The IMF programme will provide funding of about $390 million over 2024-27, Moody’s said. In May 2024, the World Bank also announced significant new financing to Togo, worth over $600 million.
The IMF programme will also unlock access to concessional lending from bilateral lenders and multilateral development banks, given high willingness to support Togo in light of the geopolitical situation.
“We also consider that the risks related to access of funding on the WAEMU regional market have eased, even though financing conditions remain tight and gross financing needs elevated, at over 15% of GDP in 2024.

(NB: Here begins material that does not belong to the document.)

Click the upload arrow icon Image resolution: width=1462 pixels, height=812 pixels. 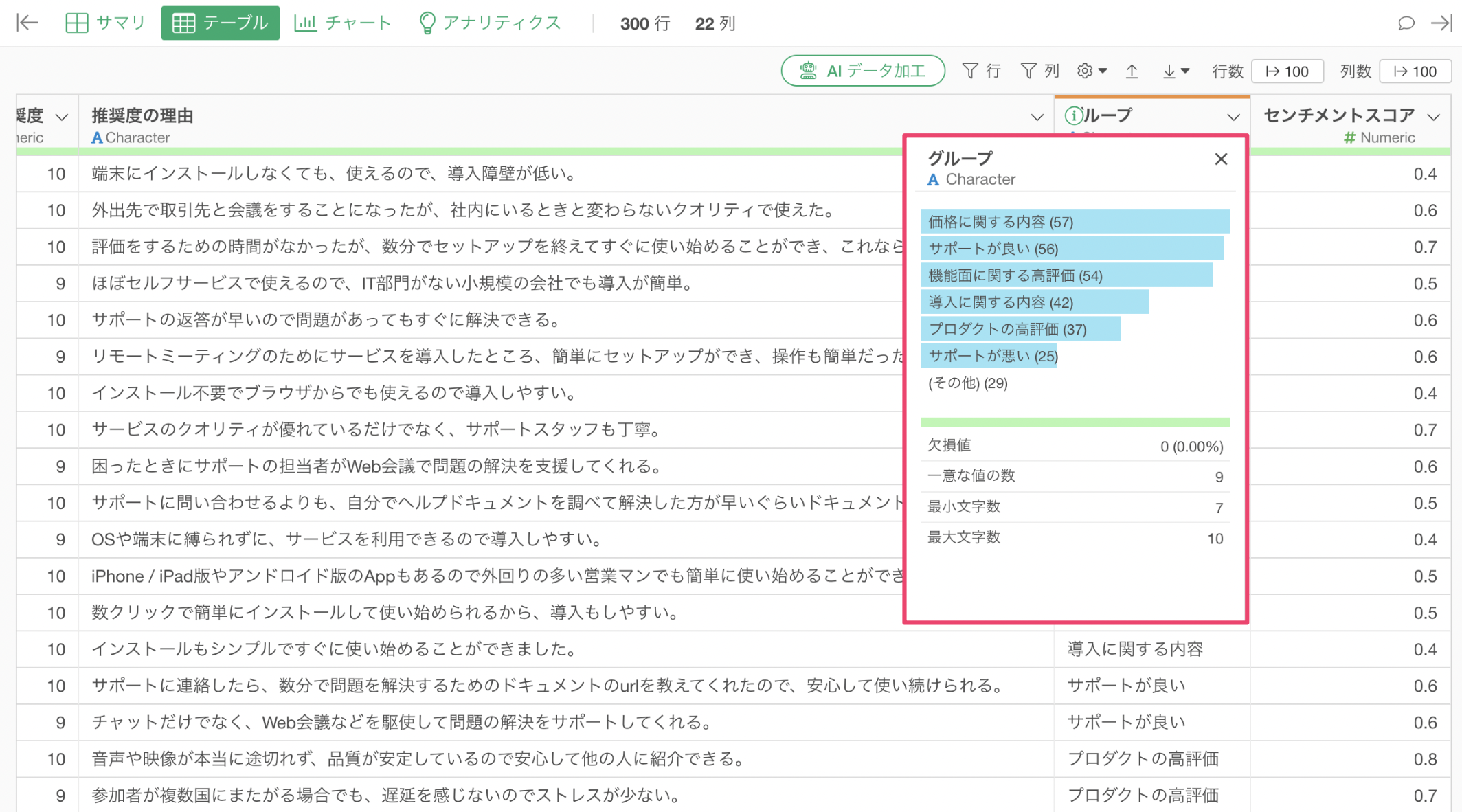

“The intervention of the BCEAO, the WAEMU central bank, to purchase government securities on the secondary market in 2023 has led to an uptick in investor demand for government issuances across the region, compared to the first half of 2023.
“While this has come at the cost of shorter maturities and higher interest rates on new issuances, spreads have not widened compared to regional peers and the average maturity of Togo’s total debt has remained broadly stable, at 6.4 years in March 2024”.
Togo’s financing needs remain small compared to the overall WAEMU bond market and are therefore absorbed relatively easily. Togo accounted for 13% of outstanding debt on the regional market as of July 2024 and 12% of issuances over January-July 2024.
Government liquidity risks are also attenuated by Togo’s sound debt structure, with domestic debt accounting for over 60% of the government debt stock at end-2023, followed by 26% held by bilateral and multilateral lenders.
External commercial debt accounts for 13% of the debt stock. Given the CFA franc’s guaranteed peg to the euro, external debt carries limited foreign exchange risk. Therefore, greater access to external concessional lending with long maturities will support Togo’s debt maturity profile and debt affordability.
According to the rating note, Togo’s credit profile remains constrained by low wealth levels and a small economic base, as well as weak institutions and policy effectiveness, especially with regards to fiscal policy.
Togo’s economy remains characterized by low wealth levels (GDP per capita of $2,764 on a PPP basis in 2023) and by its small size ($9.1 billion).
Notwithstanding the notable reforms to Togo’s business environment in recent years and significant public investment which has bolstered growth, transforming the Togolese economy will continue to take time and foreign investment is only slowly picking up.
High government debt and weak fiscal policy effectiveness are the main constraints on Togo’s ratings. Government debt stood at 66.8% of GDP in 2023, above the 45% median for B3-rated sovereigns and having increased by over 23 pp since 2015.
Fiscal policy effectiveness is weak overall, particularly in periods without an IMF programme, as demonstrated by significant spending overruns and the government’s inability to contain the increase in debt over the past decade.
Moody’s said WAEMU membership is a key credit support. The credible peg to the euro backed by France under which the WAEMU operates is a mitigant to Togo’s liquidity and external risks.
While the union membership would not prevent a repeat of past instances of fiscal slippages and liquidity stress, leading in widening risk premia for Togo’s debt issuance in the WAEMU market, it would slow the unfolding of such a crisis scenario.
Moreover, membership in the WAEMU reduces the risk of a balance of payments crisis and supports monetary policy effectiveness.